新法人を設立 DMO目指す 島田市観光協会代表理事/柴田亘氏【本音インタビュー】

 「観光地経営」の考え方に基づく大井川流域の活性化に向け、島田市観光協会は本年度から一般社団法人として新たなスタートを切った。今後、観光庁の観光地域づくり法人(DMO)登録を目指す。事業方針や目指す姿を聞いた。

柴田亘氏
柴田亘氏


 -新法人設立、DMOを目指す目的は。
 「島田市は地方創生戦略の柱に観光を通じた交流人口拡大、いわゆる『稼ぐ観光』を掲げ、初の観光戦略プラン(2021年1月~25年度)を策定した。法人は観光地経営を担うマネジャーの役割を担う。法人格を持つことで自前の資金調達や契約が可能になるほか、補助金、交付金の活用幅も広がり国の支援が充実する観光庁の登録DMOは最適な組織の姿と考える」
 -島田市の現状をどう捉えているか。
 「お茶や蓬莱[ほうらい]橋などの歴史資源、大井川鉄道のきかんしゃトーマス号、川根本町まで足を伸ばせば奥大井湖上駅など大井川流域には多くの資源があり、空港、新東名高速道路など交通網も充実している。

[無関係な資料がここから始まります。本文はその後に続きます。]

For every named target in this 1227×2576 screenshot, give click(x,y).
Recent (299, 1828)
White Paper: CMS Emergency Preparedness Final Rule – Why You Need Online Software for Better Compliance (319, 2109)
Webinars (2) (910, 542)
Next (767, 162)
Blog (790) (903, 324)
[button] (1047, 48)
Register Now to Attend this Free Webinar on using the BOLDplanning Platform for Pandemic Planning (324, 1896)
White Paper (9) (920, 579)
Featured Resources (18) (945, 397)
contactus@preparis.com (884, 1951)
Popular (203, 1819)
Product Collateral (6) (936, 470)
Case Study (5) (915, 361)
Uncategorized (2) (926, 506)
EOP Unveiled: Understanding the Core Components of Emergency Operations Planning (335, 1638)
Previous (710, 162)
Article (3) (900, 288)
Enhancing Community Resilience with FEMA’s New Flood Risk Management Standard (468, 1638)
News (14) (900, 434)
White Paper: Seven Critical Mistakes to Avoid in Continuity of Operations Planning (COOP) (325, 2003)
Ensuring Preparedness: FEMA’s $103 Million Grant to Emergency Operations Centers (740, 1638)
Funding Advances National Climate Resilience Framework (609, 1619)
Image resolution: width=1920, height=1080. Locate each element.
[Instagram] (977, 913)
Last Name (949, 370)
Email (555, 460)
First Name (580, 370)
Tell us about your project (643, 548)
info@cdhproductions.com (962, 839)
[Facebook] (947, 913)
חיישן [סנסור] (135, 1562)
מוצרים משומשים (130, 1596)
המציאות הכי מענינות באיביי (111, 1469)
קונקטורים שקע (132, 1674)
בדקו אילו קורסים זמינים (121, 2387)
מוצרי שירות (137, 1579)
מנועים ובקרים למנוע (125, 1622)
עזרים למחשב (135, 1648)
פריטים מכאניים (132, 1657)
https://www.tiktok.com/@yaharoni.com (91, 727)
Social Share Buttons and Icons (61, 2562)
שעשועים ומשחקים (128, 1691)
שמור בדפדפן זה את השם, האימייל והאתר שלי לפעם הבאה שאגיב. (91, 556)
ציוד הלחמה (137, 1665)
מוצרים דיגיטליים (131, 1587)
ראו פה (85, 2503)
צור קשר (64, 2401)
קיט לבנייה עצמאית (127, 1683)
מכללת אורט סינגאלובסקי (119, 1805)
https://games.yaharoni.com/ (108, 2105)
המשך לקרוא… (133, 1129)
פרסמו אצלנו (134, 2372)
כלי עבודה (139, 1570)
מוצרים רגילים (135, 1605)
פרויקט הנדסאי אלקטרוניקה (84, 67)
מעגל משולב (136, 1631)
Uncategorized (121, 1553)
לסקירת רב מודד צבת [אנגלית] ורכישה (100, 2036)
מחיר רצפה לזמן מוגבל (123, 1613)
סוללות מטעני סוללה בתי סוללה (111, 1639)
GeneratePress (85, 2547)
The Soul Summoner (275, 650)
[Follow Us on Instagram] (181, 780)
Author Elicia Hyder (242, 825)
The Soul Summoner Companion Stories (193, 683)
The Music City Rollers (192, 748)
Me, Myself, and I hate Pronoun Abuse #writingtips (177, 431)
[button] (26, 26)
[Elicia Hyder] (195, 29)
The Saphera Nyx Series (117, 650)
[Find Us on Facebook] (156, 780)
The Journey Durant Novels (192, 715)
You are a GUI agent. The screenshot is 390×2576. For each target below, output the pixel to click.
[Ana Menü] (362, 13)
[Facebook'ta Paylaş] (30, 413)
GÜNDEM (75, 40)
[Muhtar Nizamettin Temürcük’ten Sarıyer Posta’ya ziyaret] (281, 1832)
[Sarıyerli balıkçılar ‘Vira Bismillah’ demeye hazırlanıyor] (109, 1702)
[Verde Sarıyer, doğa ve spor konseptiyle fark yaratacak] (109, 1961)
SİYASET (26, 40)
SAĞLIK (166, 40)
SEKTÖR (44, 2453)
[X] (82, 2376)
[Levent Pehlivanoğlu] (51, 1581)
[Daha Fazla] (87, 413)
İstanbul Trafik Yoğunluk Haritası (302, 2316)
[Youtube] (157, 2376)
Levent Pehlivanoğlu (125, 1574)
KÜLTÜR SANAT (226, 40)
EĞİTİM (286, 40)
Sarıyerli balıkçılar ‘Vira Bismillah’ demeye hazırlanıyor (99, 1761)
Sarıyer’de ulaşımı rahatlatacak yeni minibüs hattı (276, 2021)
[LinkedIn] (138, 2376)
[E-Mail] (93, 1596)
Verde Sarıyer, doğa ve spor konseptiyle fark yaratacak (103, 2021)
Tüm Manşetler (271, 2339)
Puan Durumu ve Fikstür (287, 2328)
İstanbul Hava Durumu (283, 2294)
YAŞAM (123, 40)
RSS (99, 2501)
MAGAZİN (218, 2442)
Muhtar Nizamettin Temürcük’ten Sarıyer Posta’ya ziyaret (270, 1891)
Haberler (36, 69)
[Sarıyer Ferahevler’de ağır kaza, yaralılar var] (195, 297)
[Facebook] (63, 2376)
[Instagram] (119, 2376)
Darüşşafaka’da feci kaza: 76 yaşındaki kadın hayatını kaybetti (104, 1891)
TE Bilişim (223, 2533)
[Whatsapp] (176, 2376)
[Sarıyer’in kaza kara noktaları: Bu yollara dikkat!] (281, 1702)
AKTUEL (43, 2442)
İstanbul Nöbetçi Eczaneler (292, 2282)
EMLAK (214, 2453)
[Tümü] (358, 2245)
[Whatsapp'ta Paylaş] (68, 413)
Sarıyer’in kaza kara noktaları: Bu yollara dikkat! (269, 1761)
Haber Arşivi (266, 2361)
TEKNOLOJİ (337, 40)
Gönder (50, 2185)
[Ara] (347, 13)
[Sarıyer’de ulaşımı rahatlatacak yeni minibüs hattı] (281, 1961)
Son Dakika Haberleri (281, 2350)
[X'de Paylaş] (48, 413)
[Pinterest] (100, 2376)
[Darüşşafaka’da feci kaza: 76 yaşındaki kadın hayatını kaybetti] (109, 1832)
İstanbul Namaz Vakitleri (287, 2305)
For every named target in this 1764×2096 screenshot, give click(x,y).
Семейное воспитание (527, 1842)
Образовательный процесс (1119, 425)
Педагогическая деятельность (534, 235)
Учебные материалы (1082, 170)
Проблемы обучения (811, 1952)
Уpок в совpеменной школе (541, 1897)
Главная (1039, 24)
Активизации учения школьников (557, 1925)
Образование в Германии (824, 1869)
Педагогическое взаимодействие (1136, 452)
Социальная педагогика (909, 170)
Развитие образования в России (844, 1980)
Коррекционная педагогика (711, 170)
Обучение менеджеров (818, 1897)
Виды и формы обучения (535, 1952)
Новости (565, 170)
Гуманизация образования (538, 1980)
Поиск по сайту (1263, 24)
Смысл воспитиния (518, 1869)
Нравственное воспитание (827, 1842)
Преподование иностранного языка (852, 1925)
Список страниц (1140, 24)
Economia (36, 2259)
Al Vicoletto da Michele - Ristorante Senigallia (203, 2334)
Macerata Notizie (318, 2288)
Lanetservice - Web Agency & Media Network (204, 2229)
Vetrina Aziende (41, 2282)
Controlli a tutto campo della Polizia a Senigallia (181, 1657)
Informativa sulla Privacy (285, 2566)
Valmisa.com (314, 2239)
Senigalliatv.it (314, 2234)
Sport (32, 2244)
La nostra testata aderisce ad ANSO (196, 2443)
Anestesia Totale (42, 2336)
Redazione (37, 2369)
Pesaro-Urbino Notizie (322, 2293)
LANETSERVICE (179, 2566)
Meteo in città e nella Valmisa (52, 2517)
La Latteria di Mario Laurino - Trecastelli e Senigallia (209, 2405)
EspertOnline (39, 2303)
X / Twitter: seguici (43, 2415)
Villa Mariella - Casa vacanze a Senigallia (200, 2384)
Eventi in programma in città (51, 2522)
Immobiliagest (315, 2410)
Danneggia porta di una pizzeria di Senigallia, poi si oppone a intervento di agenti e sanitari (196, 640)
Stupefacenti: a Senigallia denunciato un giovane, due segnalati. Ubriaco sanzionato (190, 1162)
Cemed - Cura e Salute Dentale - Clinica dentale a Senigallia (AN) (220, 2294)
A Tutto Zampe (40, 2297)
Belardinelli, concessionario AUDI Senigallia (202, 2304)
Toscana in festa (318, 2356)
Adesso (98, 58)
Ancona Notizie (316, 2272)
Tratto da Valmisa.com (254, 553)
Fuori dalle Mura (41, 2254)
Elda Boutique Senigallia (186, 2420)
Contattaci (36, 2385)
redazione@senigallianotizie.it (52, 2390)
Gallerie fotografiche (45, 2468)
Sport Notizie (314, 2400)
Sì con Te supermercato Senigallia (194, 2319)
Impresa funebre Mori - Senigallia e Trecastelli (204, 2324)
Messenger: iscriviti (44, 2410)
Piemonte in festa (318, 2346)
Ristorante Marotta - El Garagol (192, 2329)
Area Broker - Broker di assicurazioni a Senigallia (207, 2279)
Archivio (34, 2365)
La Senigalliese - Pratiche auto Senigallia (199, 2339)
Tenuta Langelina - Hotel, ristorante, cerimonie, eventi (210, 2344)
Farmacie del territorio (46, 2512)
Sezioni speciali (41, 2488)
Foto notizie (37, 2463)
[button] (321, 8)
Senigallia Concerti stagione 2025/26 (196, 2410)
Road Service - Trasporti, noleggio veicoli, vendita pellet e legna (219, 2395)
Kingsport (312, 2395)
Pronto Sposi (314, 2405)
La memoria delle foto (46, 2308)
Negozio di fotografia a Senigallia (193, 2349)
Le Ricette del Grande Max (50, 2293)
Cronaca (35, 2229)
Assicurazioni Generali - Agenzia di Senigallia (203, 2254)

一方でまだエリア全体の認知度が低く、魅力的なコンテンツの量も不足気味。宿泊が少なく滞在時間が短い点も課題。客数、客単価の両方を伸ばす上でこれらの課題に対応するアクションが必要だ」
 -どんな事業を行うか。
 「継続事業や既存の収益事業の強化に加え、情報発信、商品開発、流通促進を新たな柱とする。商品開発では販路まで一気通貫した事業者のサポートを通じ、観光消費の拡大を図る。自主財源の確保や人的リソースなど組織の内部的な課題にも目を向ける。自治体の観光予算はそう簡単に増えない。地域の金融機関との連携や幅広いプレーヤーの参画など、多様な手段を組み合わせて組織の自立を目指す」
 -新型コロナが与える影響と、将来の展望は。
 「観光ビジネスは過去に経験のないレベルまで落ち込んでいるが、観光には根源的な需要があり、新しいスタイルも増えてきた。KADODE OOIGAWAの開業はJA大井川、大鉄、市、中日本高速道路の4者連携で進め、官民が前を向いて挑戦する事例となった。協会の一人一人がプレーヤーとなって知恵を出し合い、流域全体で機運を盛り上げたい」

 しばた・わたる 広告代理店や通信販売会社を経て2015年にエクリプス日高に入社、同年から大井川鉄道に転籍した。19年5月から同社取締役副社長。島田市在住。42歳。